In the example given, there are four scheduled jobs running in the server at the moment and one manual job is being triggered by the user and is in a queued state for more than 30 minutes to start running. However, in MongoDB, when a job is triggered that time is captured as the start time (not considering the queue time). If we consider the start time of As_Queue in our workflow, we ended up with a mess. Since that manual job is queued for 30 minutes and running for only 3.30 hours, it is being killed by our workflow. It should only be killed after 4 hours.  

 

  • How did we determine the total queue time & the execution start time for the running/queued jobs? 
  • How do I kill this job automatically after four hours while taking queue time into consideration?

Thanks & Regards, 

Ariharan.R

Ross_K
7 - Meteor

Hi @carlosteixeira,

 

Love the solution. One issue we encountered is that if all of the nodes are bogged down, this workflow cannot run :P

So instead we are using Python to monitor the current active workflows by querying the queue on Mongo. We then need to shut down any that exceed the time and send the appropriate notification emails.

Querying Mongo is easy, constructing the url is easy, but we don't seem to be able to authenticate to cancel it.

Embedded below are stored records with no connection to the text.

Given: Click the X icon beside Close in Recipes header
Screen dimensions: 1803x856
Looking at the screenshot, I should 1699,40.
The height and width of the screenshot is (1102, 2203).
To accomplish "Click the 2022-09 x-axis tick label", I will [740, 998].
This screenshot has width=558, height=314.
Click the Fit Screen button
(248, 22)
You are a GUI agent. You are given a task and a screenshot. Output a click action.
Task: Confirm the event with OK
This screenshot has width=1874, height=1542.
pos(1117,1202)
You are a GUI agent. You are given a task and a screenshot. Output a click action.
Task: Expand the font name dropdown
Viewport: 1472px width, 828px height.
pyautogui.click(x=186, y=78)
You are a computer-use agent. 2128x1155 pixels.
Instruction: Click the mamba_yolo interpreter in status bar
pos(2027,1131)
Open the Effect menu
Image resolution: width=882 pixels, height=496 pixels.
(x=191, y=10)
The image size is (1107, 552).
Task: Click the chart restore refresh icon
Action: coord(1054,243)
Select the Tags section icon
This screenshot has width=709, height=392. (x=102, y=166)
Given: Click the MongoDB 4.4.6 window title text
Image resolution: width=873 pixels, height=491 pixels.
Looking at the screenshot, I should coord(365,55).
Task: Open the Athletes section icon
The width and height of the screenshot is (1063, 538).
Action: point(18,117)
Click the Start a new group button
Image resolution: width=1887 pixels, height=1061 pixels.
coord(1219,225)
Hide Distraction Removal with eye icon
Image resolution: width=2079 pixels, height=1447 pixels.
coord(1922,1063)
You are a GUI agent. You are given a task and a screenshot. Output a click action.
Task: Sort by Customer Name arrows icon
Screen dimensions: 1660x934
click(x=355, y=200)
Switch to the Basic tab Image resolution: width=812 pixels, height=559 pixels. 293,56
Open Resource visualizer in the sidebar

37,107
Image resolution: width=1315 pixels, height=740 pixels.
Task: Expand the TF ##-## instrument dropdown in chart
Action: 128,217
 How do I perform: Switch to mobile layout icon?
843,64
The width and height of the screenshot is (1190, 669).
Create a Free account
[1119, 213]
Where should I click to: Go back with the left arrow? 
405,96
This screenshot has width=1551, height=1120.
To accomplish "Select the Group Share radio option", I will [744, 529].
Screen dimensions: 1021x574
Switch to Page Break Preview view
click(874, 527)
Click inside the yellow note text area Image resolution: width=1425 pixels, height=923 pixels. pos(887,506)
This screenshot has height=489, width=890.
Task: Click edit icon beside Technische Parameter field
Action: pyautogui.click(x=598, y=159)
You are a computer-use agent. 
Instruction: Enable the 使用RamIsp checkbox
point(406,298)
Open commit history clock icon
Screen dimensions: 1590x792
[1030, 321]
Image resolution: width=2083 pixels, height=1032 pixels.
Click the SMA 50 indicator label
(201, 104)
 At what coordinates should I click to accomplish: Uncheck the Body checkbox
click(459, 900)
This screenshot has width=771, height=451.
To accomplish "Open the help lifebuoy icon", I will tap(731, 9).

For the normal API endpoints we use the api keys, generate an OAuth token and use that. From your workflow it looks like you are using basic auth with a username and password?

We have tried this basic auth api keys and with username/password login credentials both for the user who owns the workflow and for admin, the result is always the same: 401 error, {"data":null,"exceptionName":"UnauthorizedException","innerExceptionMessage":"","message":"User is not authorized to perform operation."}.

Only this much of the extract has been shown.